“People can’t afford to buy food, they can’t grow food and aid agencies can’t deliver enough food to keep them alive,” said Sebastian Kämpf, who supports Caritas in Wau, South Sudan. “People are already dying with the worst still ahead.”
The first famine in 6 years was officially declared by the UN in parts of South Sudan in February, affecting more than 100,000 people. Even in places where it hasn’t been declared, people die due to hunger related illnesses. Around 5.5 million people in South Sudan face severe hunger and 7.5 million are in need of humanitarian aid and protection.
Starvation is writ large in the children, their bodies bloated by hunger. Over a quarter of a million of them will be affected by acute malnutrition this year. “It’s not like an earthquake that kills lots of people in a day,” said Kämpf. “It’s a slow death as the body becomes less able to resist disease.”

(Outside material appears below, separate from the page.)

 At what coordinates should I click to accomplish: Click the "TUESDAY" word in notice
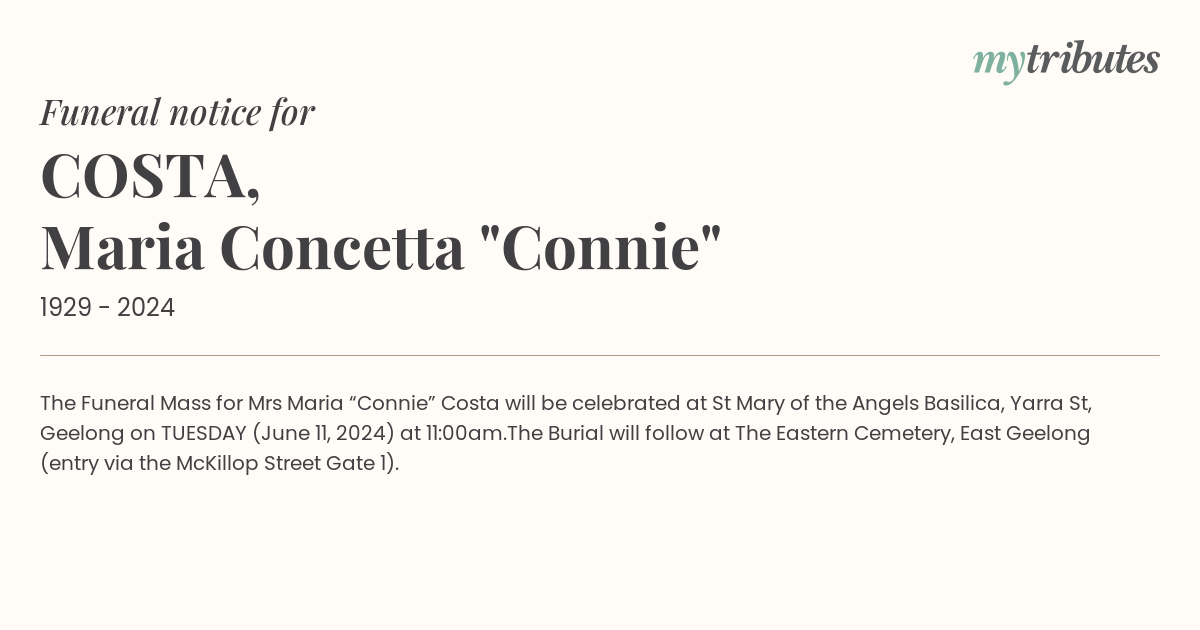pyautogui.click(x=203, y=433)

After decades of war, South Sudan gained independence from Sudan in 2011. There were high hopes for the country. However, rivalry between the president, Salva Kiir, who is from the Dinka tribe, and his then vice president, Riek Machar, who is Nuer, descended into ethnic violence in late 2013. Renewed conflict since mid-2016 has created a catastrophe of biblical proportions.

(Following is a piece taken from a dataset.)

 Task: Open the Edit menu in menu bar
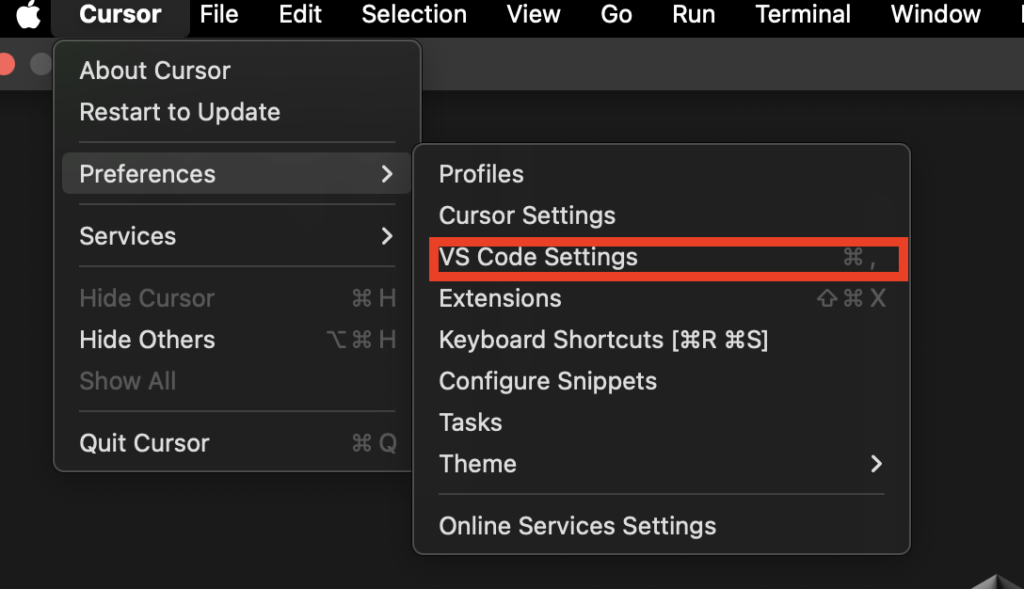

In Wau, fighting broke out between government soldiers and opposition groups leaving more than 400 people dead and forcing 120,000 from their homes. “Many people came to the large Catholic Church compound,” said Kämpf. “At the height of crisis there were 25,000 people.”
Fr Moses Peter, the Caritas diocesan emergency coordinator, became the camp manager. “We had a surplus of food from an ongoing child malnutrition project which we used to feed the families in the compound,” he said.

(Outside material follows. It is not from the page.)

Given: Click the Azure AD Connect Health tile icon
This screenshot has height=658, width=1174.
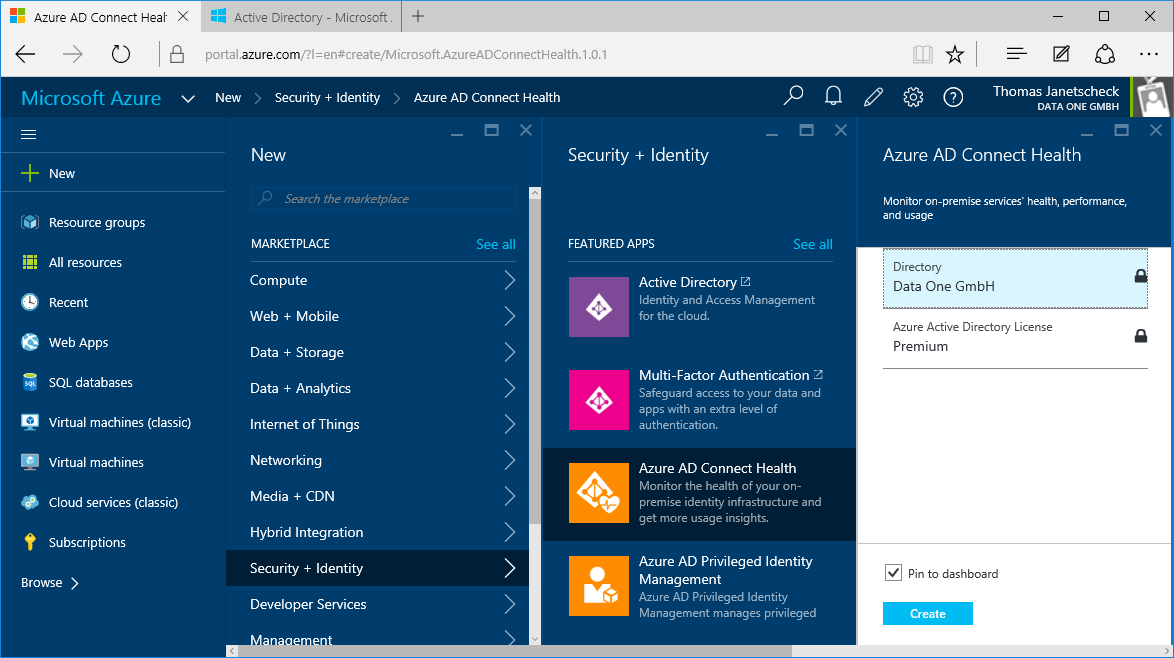Looking at the screenshot, I should coord(599,493).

“Then when it became safe for the international aid agencies, we acted as a coordination point to improve conditions, building latrines, providing a learning space for children and improving shelter. As people settled, we could provide shelter, water and food.”
Periodic fighting has continued, with each attack forcing more people from their homes. The worst was in April, when two army generals were killed sparking a killing spree by government troops in Wau.
Things have calmed since the introduction of a multi-tribal security force, but many will not go home. Currently there are 13,000 people in four different compounds. The main one has 7000 and the others have about 2000 people each.
“There are a large number of people who prefer to stay in the church compound or with the UN. Apart from safety, by having somebody in the compound the family can get food rations,” said Fr. Peter.
Those in the compound only get half rations from the UN’s World Food Programme. “You’re still losing weight, but it keeps you alive,” said Kämpf. Funding for the humanitarian response in South Sudan is only around 14 percent, meaning aid agencies are forced to cut rations.
The lack of law and order also means that huge swathes of the rural area are cut off. “We don’t know what the situation is like out there, but we can imagine it’s much worse,” said Kämpf.
Among those who fled and have returned are the Church volunteers. Before the current crisis, they would help the extremely poor, the disabled and the elderly.
“When the volunteers made it back from the bush, they continued where they’d left off with the displaced,” said Kämpf. “For example, it’s difficult for a disabled person to mill the maize, which is a two hour back breaking job using stones. So the volunteers help prepare meals.”
South Sudan is the most dangerous country for aid workers to operate. It is also one of the most expensive. According to research by Caritas Internationalis provided by members, it is almost 12 times as costly per beneficiary to implement projects in South Sudan than it is in Kenya.
The severely under developed and under maintained roads makes 60 per cent of the country inaccessible by road during the rainy season. Insecurity and bad roads means it is difficult to truck food into Wau or to get that food from the town to the rural areas.
“Cereal production last year was at its lowest level since the conflict started. Food prices are inflated due to lack of availability. There is an economic crisis with the collapse of the South Sudanese Pound so people can’t buy food. And they can’t go into the fields without being killed,” said Kämpf. “People are eating leaves, wild berries and grass.”
More than 1.8 million people have left South Sudan altogether, sparking the world’s fastest-growing refugee crisis.
The conflict in South Sudan continues to fragment with greater unpredictability. Prospects for peace remains bleak despite renewed international mediation efforts. Pope Francis cancelled a trip to South Sudan as progress from the civil war’s protagonists remains deadlocked.
“The people of South Soudan just want peace. We want this war to end,” said Fr Peter.